Rushing’s bill, which has about 30 co-sponsors and the endorsement of the American Civil Liberties Union (ACLU) of Massachusetts, will be considered by the Judiciary Committee at a currently unscheduled hearing later this year.
Many, if not all, of the archaic laws Rushing seeks to repeal are clearly unconstitutional. The various bans on providing abortion services, for instance, should have been struck in 1973, after the passage of Roe v. Wade. The law against blasphemy has been undermined by an entire century of American free-speech jurisprudence. And legislators should have repealed the Commonwealth’s fornication law after the Supreme Judicial Court found it of “doubtful constitutionality, at least as applied to the private, consensual conduct of persons over the age of consent” back in 1994 (Attorney General v. Desilets), or after the US Supreme Court found Texas’s sodomy law to be unconstitutional in the landmark case of Lawrence v. Texas (2003).
If these anachronistic laws were to be universally enforced by the courts, most of the country would be behind bars — thankfully, as it stands, prosecutions of such “crimes” are few and far between. They do, however, happen.

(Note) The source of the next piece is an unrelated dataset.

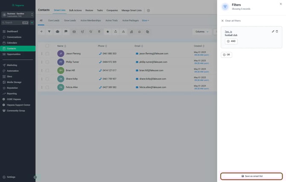Switch to the Bulk Actions tab

tap(75, 10)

Consider the case of Timothy Boomer, who went on an expletive-laced rant after his canoe capsized in the Rifle River just north of Detroit in 1999. Unfortunately for Boomer, a mother and child on shore overheard his string of profanity, and the offended woman called the police. Shockingly, a judge found Boomer guilty of violating a Michigan law, dating back to the 19th century — and last reworded in 1931 — which states that anyone using “indecent, immoral, obscene, vulgar, or insulting language in the presence or hearing of any woman or child shall be guilty of a misdemeanor.”
It took three years for an appeals court to finally overturn Boomer’s misdemeanor charge and, in the process, invalidate (but, of course, not actually repeal) the antiquated law on both First Amendment and “void for vagueness” grounds. Such a statute, needless to say, also has serious gender-equality problems.
Cases like Boomer’s can distract somewhat from the real menace posed by archaic laws — namely, that they enable police misconduct and the unequal application of the law. It’s no secret that police officers routinely confront behavior that many people consider bothersome or undesirable — a young man talking trash, for instance, or a homeless man ranting to a captive audience in a subway station. “Old laws on the books can encourage law-enforcement officials to target, hassle, and, in some cases, arrest people on the basis of invalid laws,” says Carol Rose, executive director of the ACLU of Massachusetts.
If the cop is later forced to explain an arrest, he could theoretically defend his behavior by citing the vague laws attacked in Rushing’s bill. After all, police officers often don’t care if the district attorney’s office refuses to prosecute a case, as long as the cop is protected for making the arrest. If the law is on the books, it’s hard to charge the cop with violating the citizen’s rights.
As is often the case with matters of police misconduct, the threat posed by archaic statutes is particularly grave for racial and ethnic minorities, gays and lesbians, the indigent, and the politically unpopular.